↓

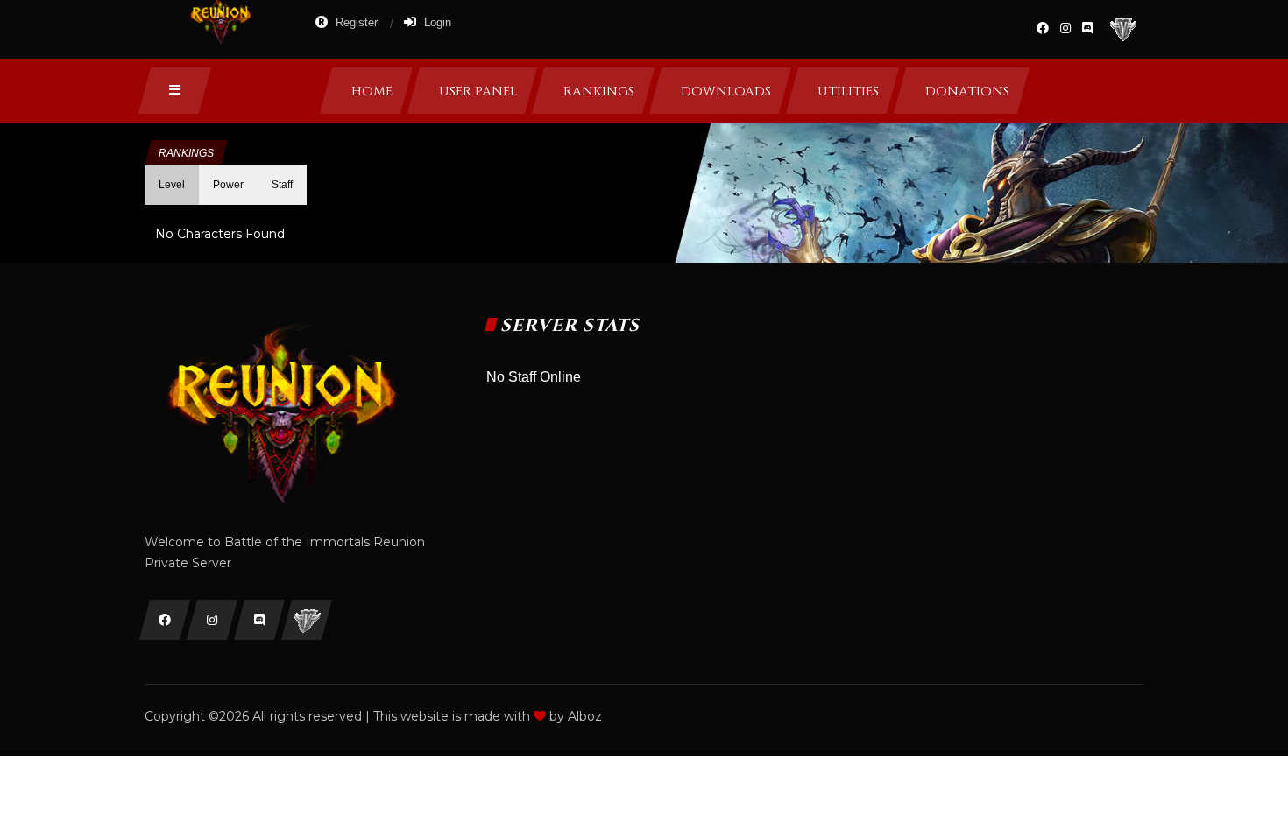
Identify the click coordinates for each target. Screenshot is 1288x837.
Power (228, 185)
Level (172, 185)
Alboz (585, 716)
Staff (282, 185)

↑

■ **Written request**: Locate each line in the entries above that contains the string "target", and reproduce those lines in full.

■ **Answer to the exercise**:
Identify the click coordinates for each target. Screenshot is 1288x837.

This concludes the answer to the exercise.